OpenAI announced today that it is rolling out Advanced Voice Mode to a select group of paid ChatGPT users, enabling them to experience more natural, real-time conversations. This new mode allows ChatGPT to deliver real-time responses that can be interrupted and can sense and respond to humor, sarcasm, and more. Unlike the current ChatGPT voice, Advanced Voice Mode does not need to convert speech to text and back, resulting in lower latency interactions.
In May, OpenAI demonstrated Advanced Voice Mode with an AI voice named Sky, which bore a striking resemblance to Scarlett Johansson’s voice. Johansson released a statement expressing her shock, anger, and disbelief, revealing that she had turned down multiple offers from OpenAI CEO Sam Altman. OpenAI claimed that the resemblance was unintended, but they removed the Sky voice after Johansson hired legal counsel.

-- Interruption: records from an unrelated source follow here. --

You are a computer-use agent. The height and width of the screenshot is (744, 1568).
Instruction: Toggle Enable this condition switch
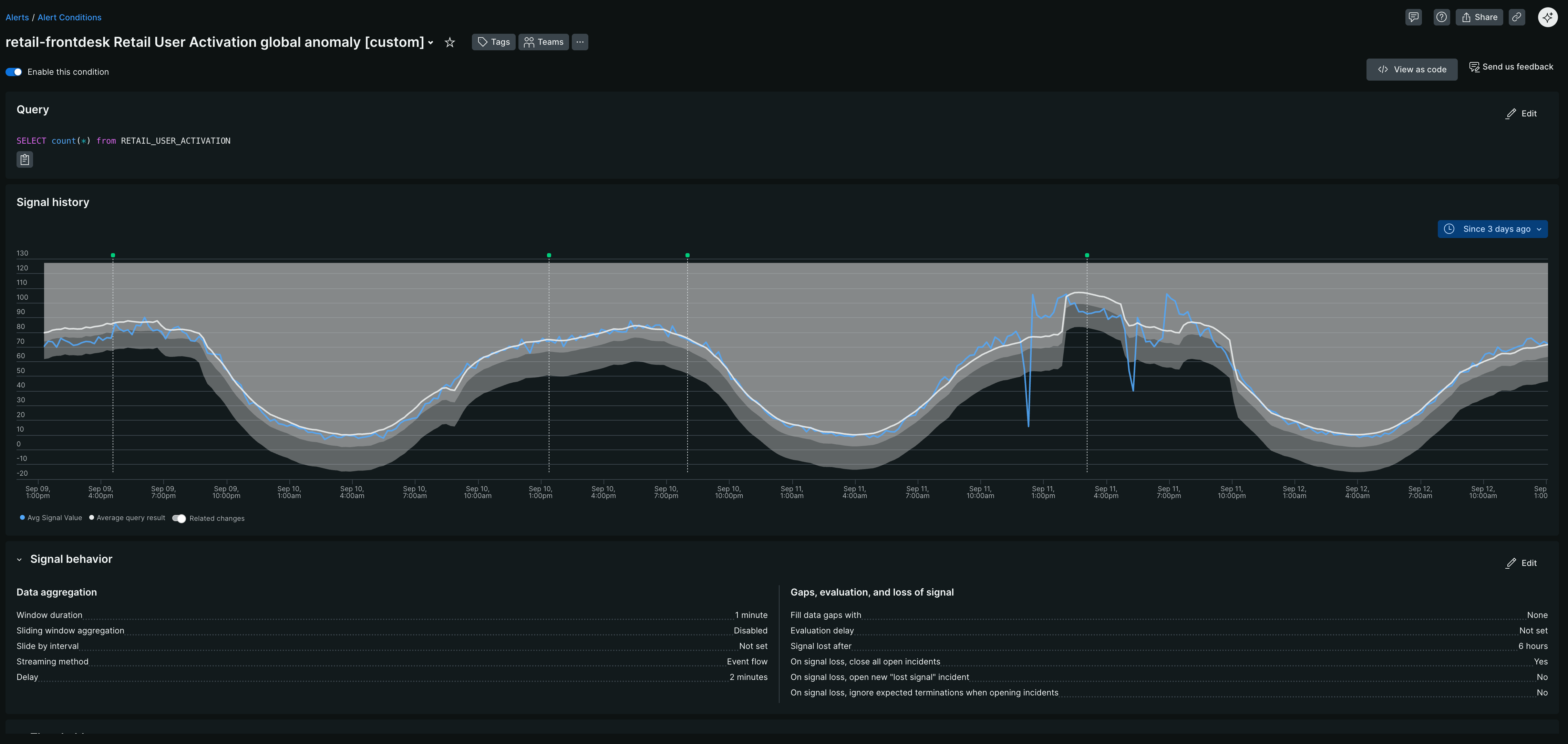click(x=13, y=72)
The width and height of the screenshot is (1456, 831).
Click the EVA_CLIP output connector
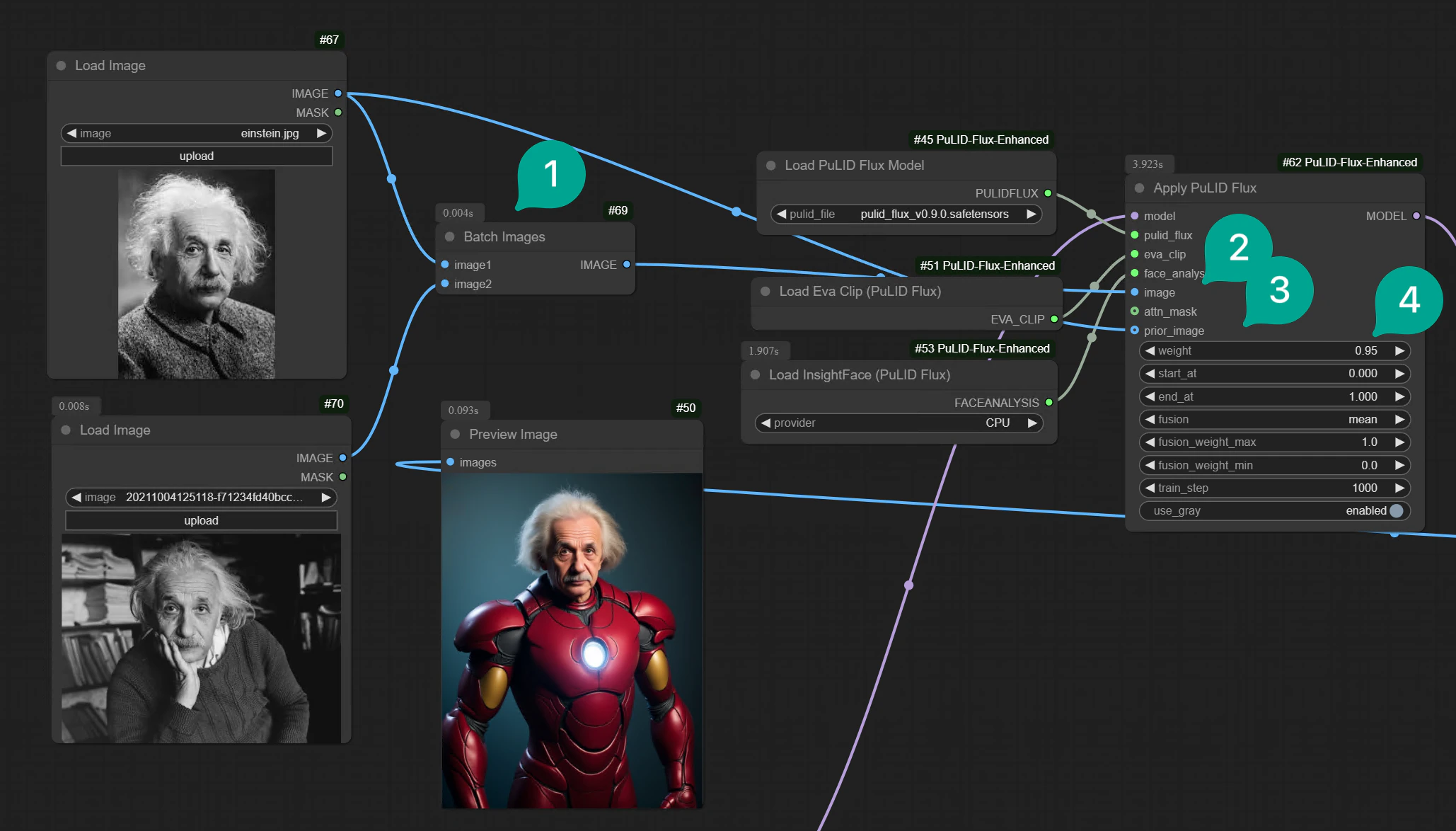tap(1054, 319)
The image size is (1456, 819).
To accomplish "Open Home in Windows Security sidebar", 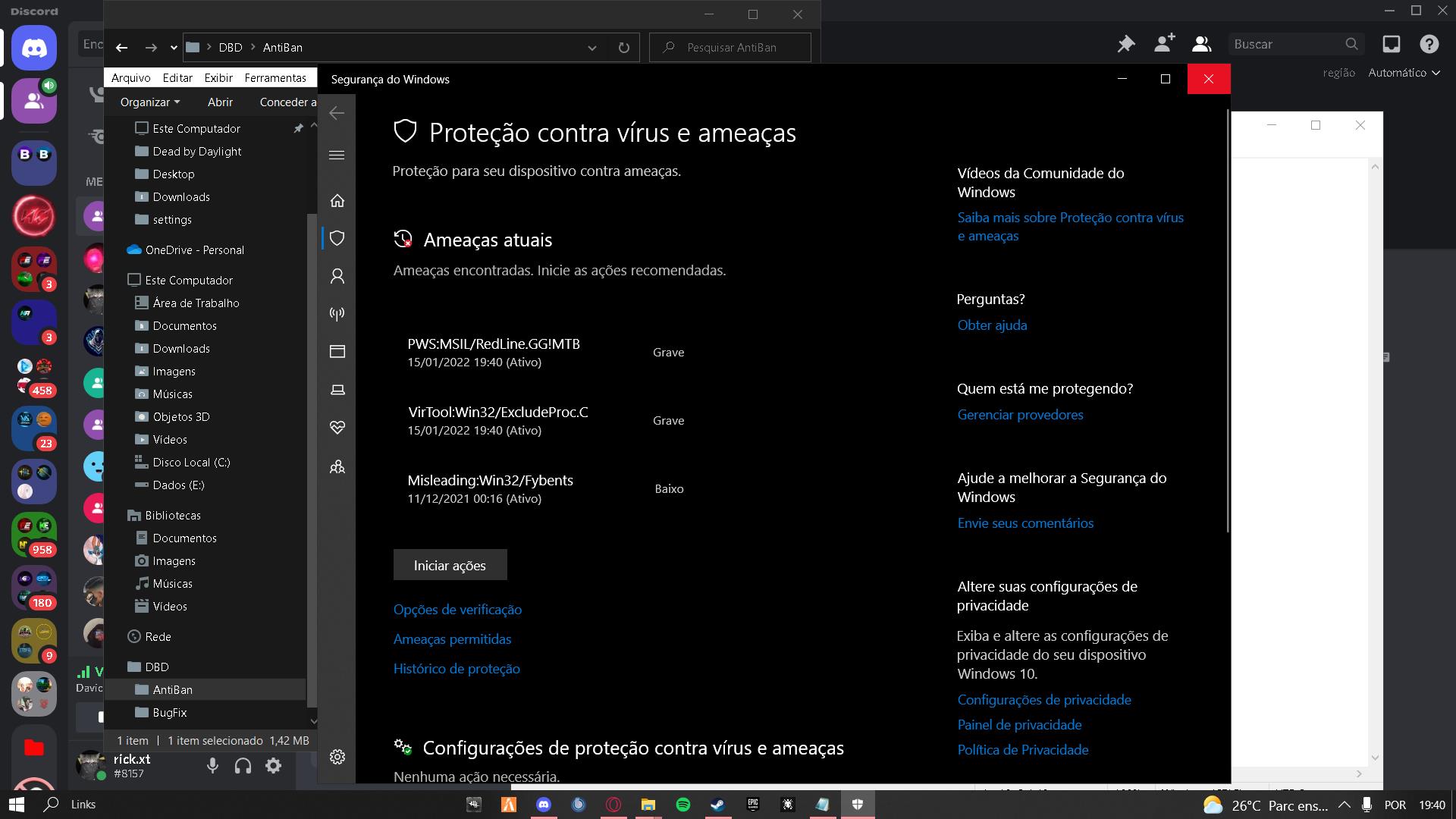I will (337, 200).
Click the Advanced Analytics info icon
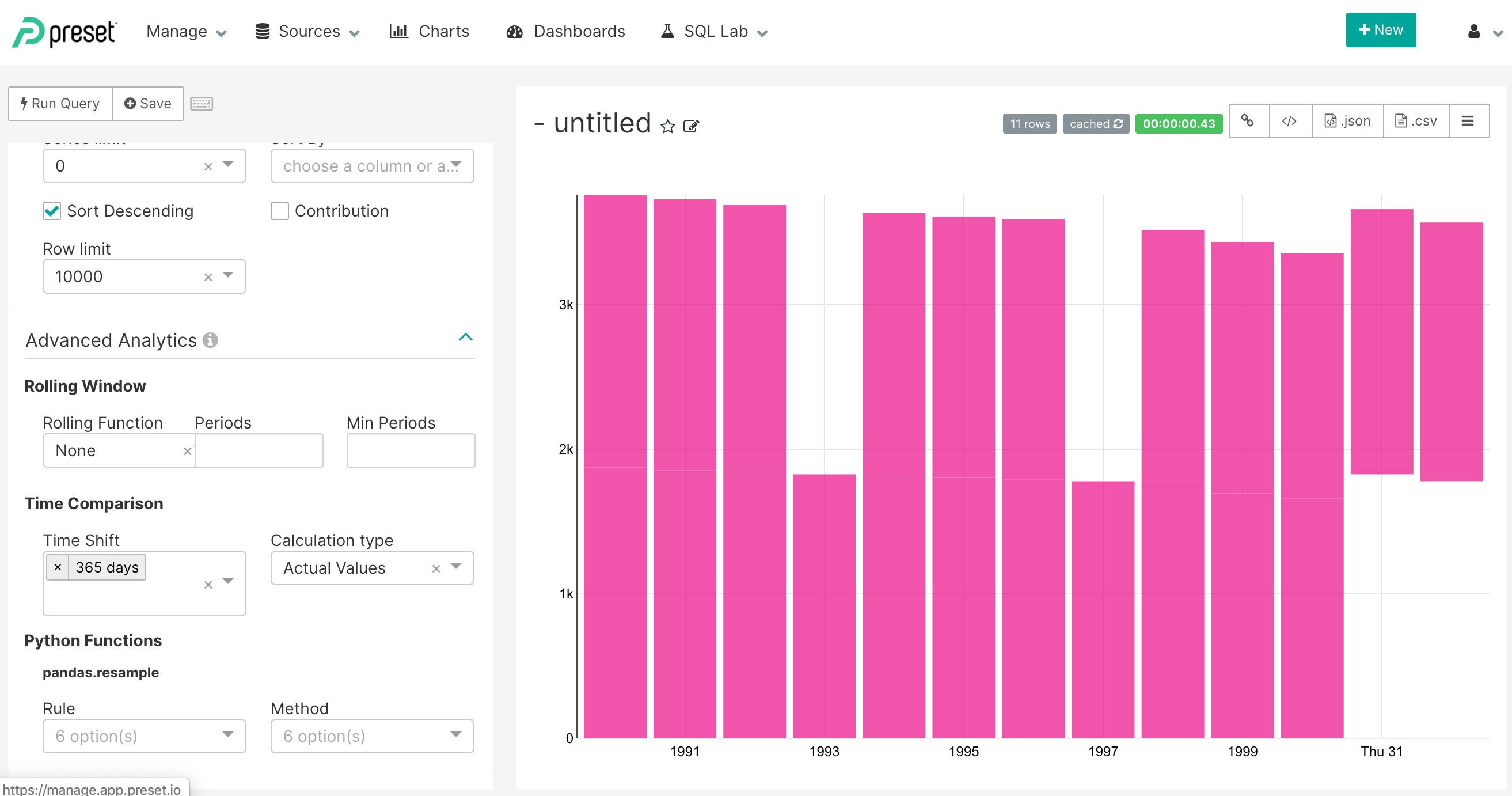 (210, 340)
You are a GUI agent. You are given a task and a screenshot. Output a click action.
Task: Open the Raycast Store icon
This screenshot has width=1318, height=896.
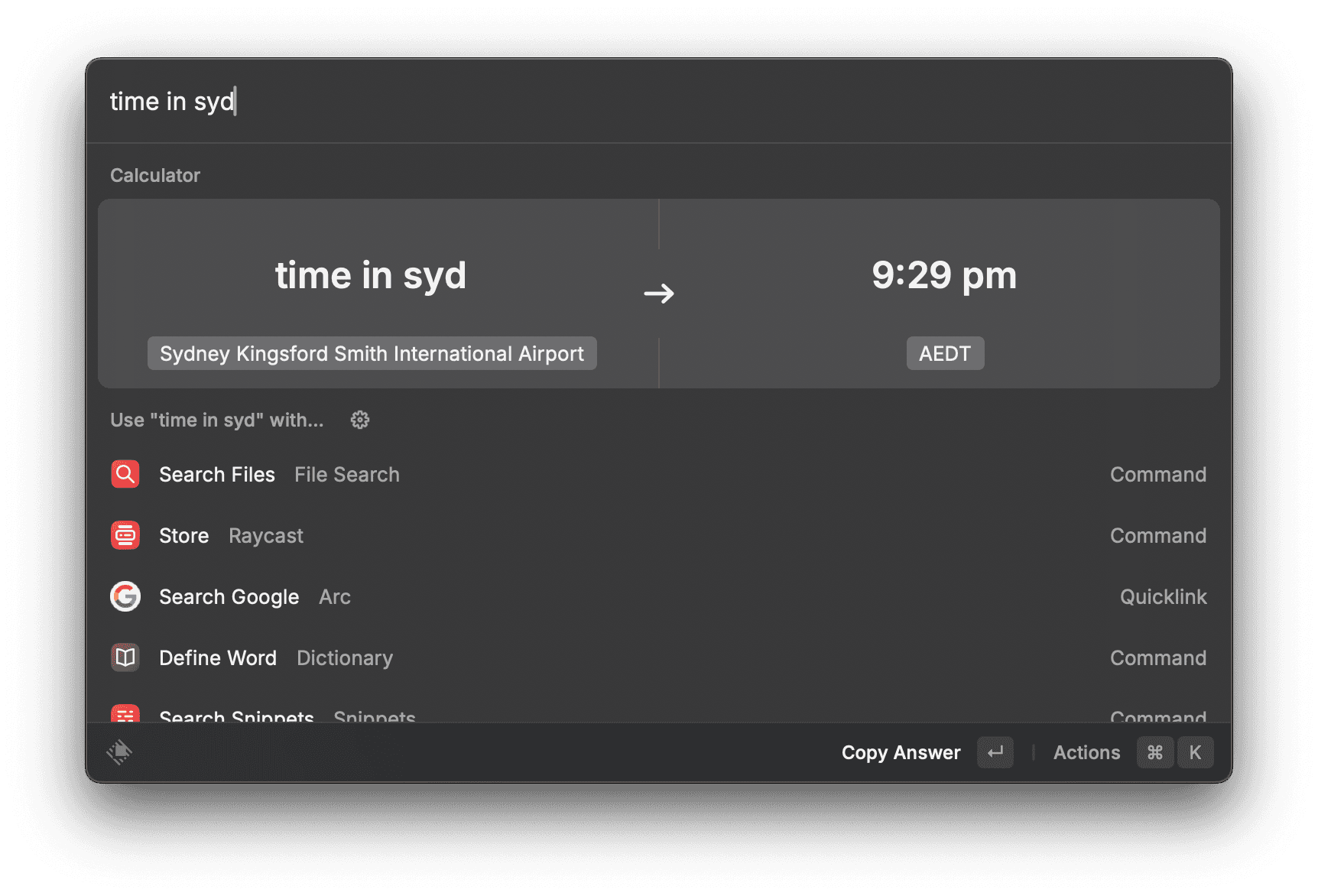125,535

Since the demo, OpenAI has focused on enhancing the safety and quality of voice conversations. Advanced Voice Mode now includes four preset voices and safeguards to prevent it from mimicking celebrity voices. OpenAI has also implemented measures to block violent or copyrighted content. The early tests with select users will help refine the feature before its broader release.
Users granted access to Advanced Voice Mode will receive an email with instructions, and OpenAI plans to gradually add more users. All Plus subscribers will have access to Advanced Voice Mode in the fall.
How to Use Advanced Voice Mode
Start a Conversation:
- Select the voice icon next to the mic icon.
Manage the Conversation:
- Mute/unmute microphone: Click the microphone icon.
- End conversation: Press the red icon at the bottom right.
Switch Modes:
- Switch between standard and Advanced Voice Mode: Select the option from the top center.
Usage Limits:
- Daily limits on audio inputs/outputs.
- App shows a warning with three minutes remaining.
- Conversation ends when limit is reached; switch to standard Voice Mode.